Argentine Mines and energy

Industry

Despite the structural problems of its economy, Argentina stood out as one of the most industrialized countries in South America, with great potential for development. In the last two decades of the nineteenth century, the first factories appeared, focused on the processing of agricultural products for export. In addition, construction began on the main railways and port facilities in Buenos Aires and other cities on the Atlantic coast.

During the first world war, while the export of food received a new impetus, the import of manufactured goods was practically suspended. As in the case of Brazil, the fact represented a powerful stimulus for industrial expansion, since it was necessary to replace consumer goods hitherto imported by similar ones produced domestically. The process encountered serious obstacles in the 1929 crisis, which affected the entire world market and gave rise to a difficult period of stagnation in the Argentine economy throughout the 1930s until the Second World War, which led to a new surge in food exports. and industrialization.

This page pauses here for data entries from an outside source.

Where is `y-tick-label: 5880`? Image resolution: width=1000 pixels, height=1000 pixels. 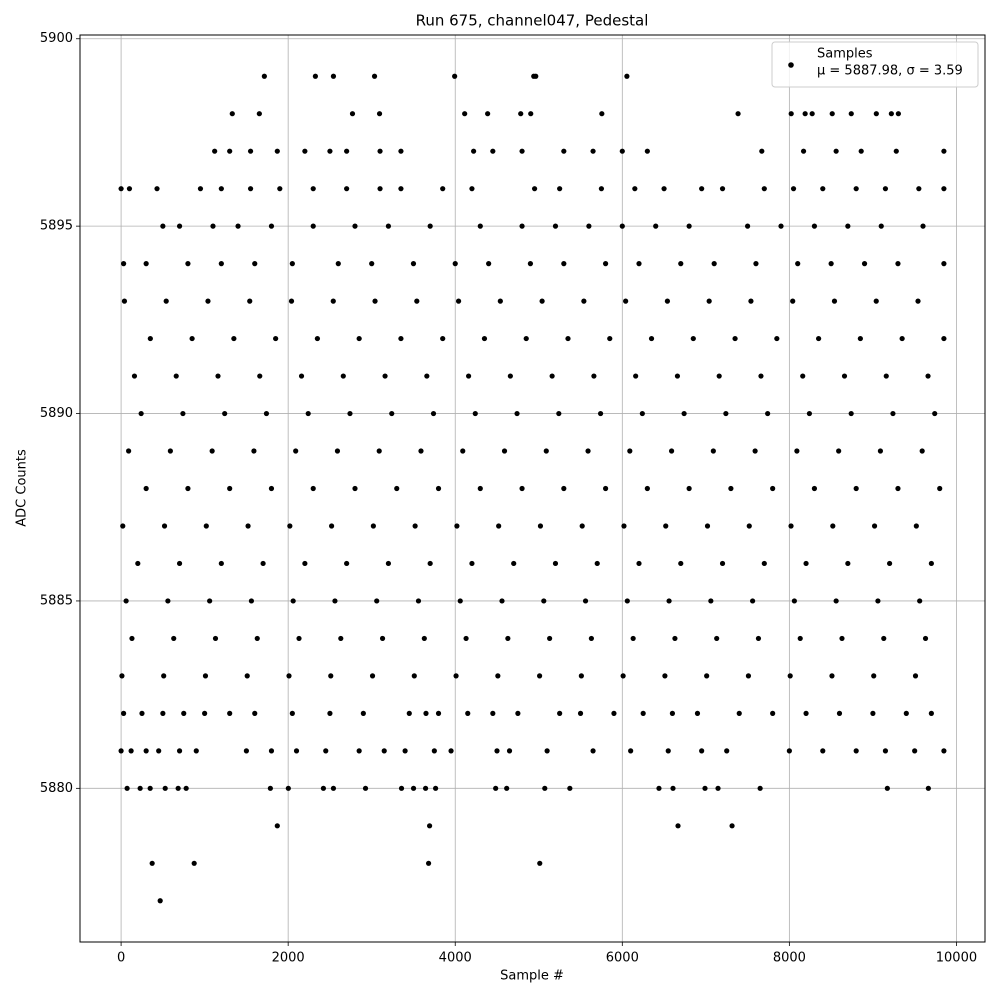 y-tick-label: 5880 is located at coordinates (56, 788).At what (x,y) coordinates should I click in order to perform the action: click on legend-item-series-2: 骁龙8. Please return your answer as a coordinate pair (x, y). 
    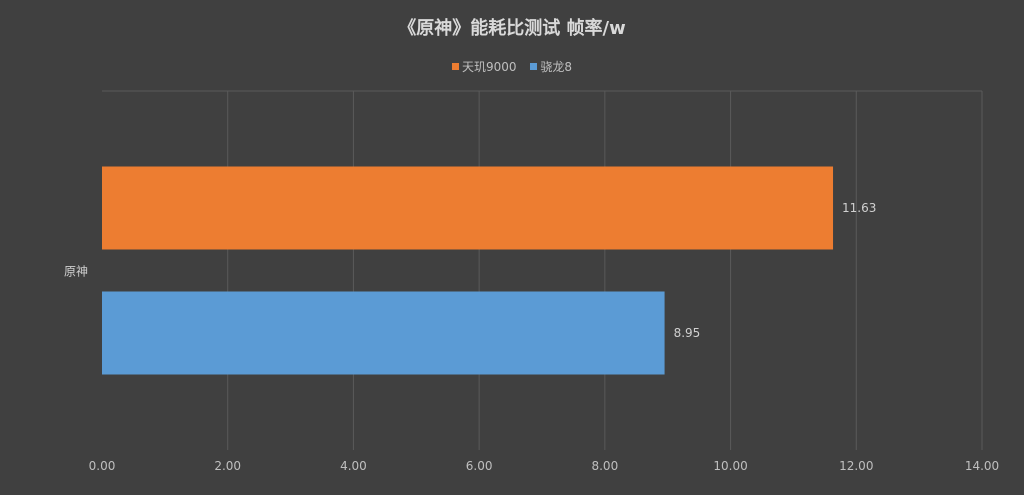
    Looking at the image, I should click on (551, 66).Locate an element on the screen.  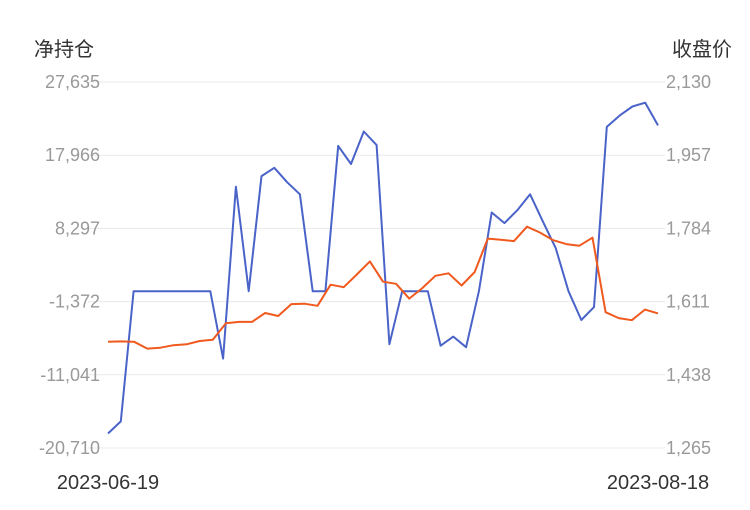
left-tick-label: 8,297 is located at coordinates (78, 228).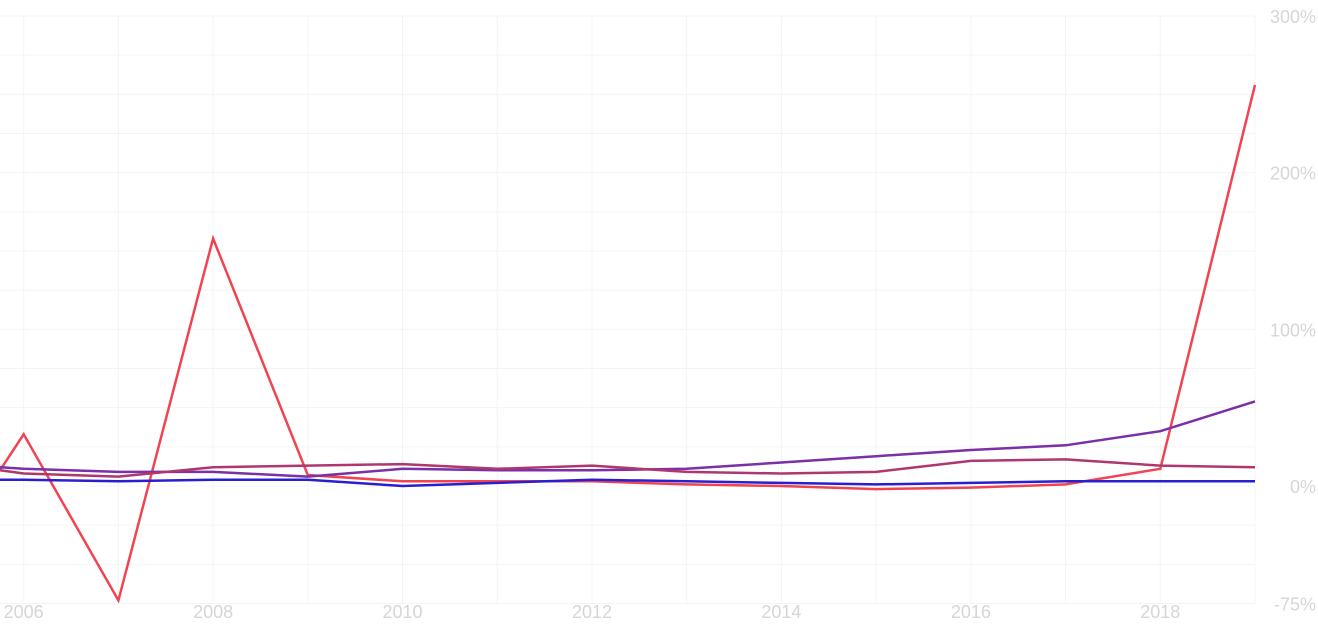 This screenshot has height=624, width=1318. Describe the element at coordinates (213, 612) in the screenshot. I see `x-tick-label: 2008` at that location.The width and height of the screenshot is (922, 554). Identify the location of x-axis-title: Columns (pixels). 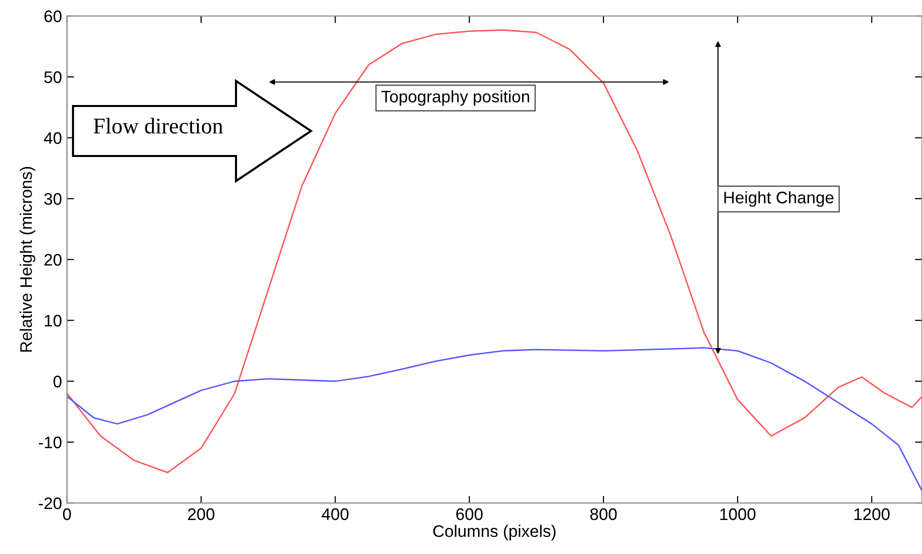
(494, 532).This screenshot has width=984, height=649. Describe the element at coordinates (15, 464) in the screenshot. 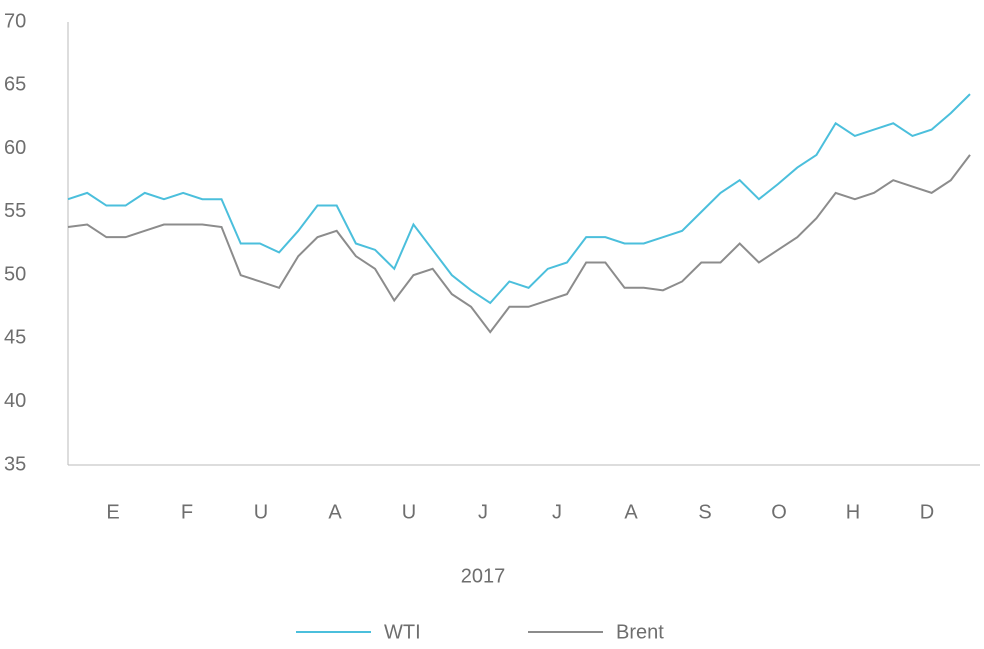

I see `y-tick-label: 35` at that location.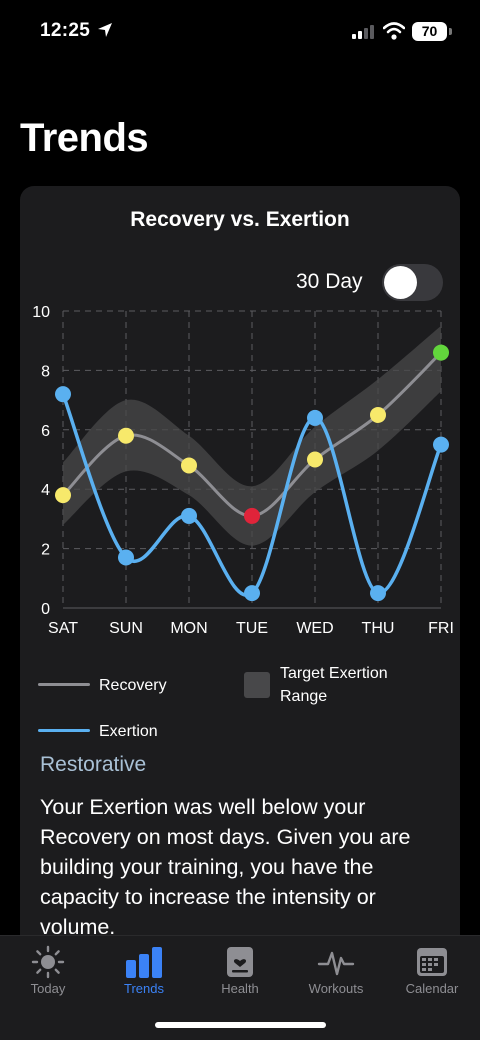  I want to click on battery-indicator: 70, so click(430, 32).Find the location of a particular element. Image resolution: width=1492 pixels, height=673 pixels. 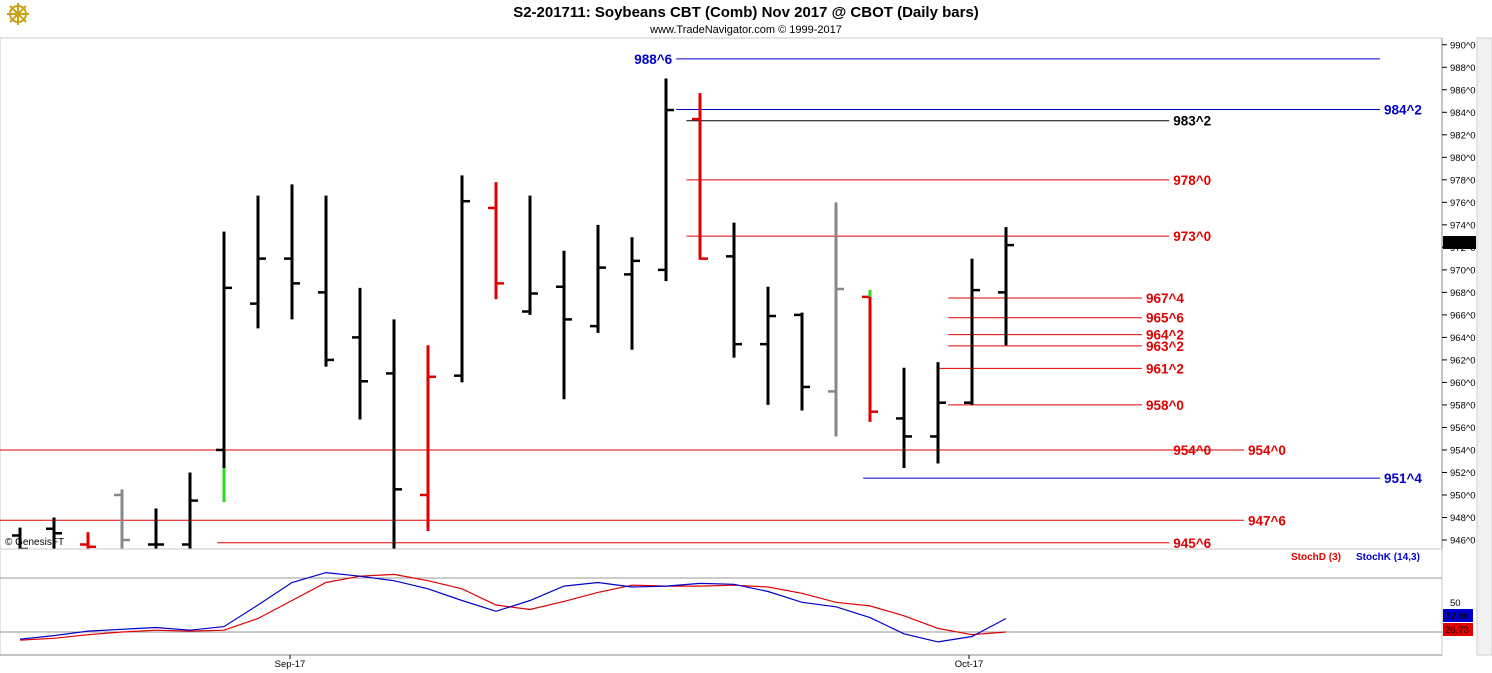

chart-subtitle: www.TradeNavigator.com © 1999-2017 is located at coordinates (746, 30). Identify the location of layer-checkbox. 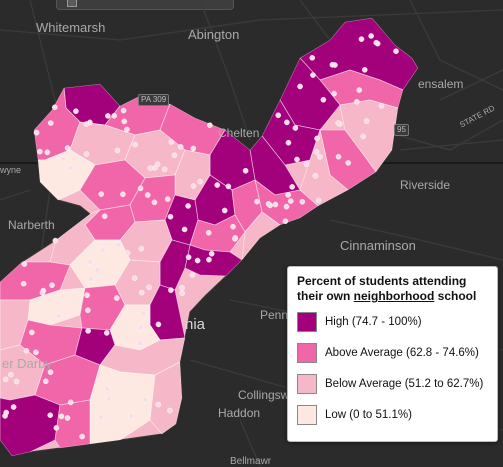
(72, 4).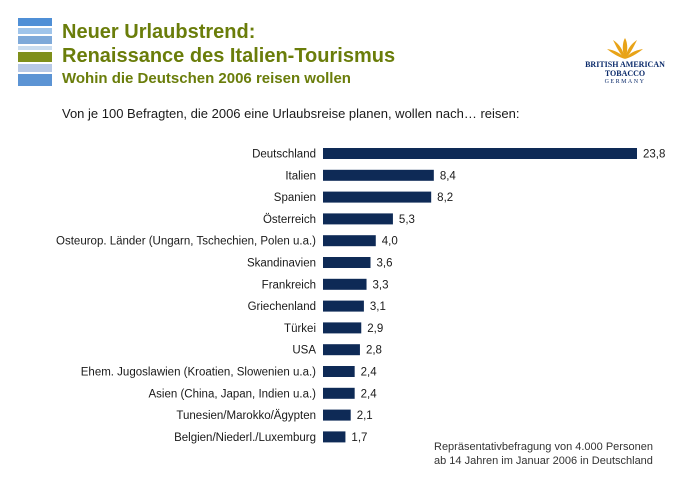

At the beginning of the 1990s, the Argentine processing industry, especially food and textiles, covered a wide range of products, among which sugar, vegetable and animal preserves, olive oil, oils stood out for their quantity and quality. vegetables, beer, wine, alcohol, cotton fibers, wool and synthetics.

Despite the modest performance of the Argentine steel and metallurgical industries, the production capacity of automakers, tractors and even, to a lesser extent, military vehicles and airplanes has not decreased in recent years. The largest industrial centers, in addition to Buenos Aires, are Córdoba, Tucumán, Rosario, Mendoza, Salta and Jujuy. A sector that took a strong boost thanks to the national oil production was that of the chemical industry, represented by numerous factories of medicines, fertilizers, glues, sulfuric acid, methanol, ethylene, propylene, caustic soda and tires. Nor can two other items of considerable expression be forgotten, cement and paper.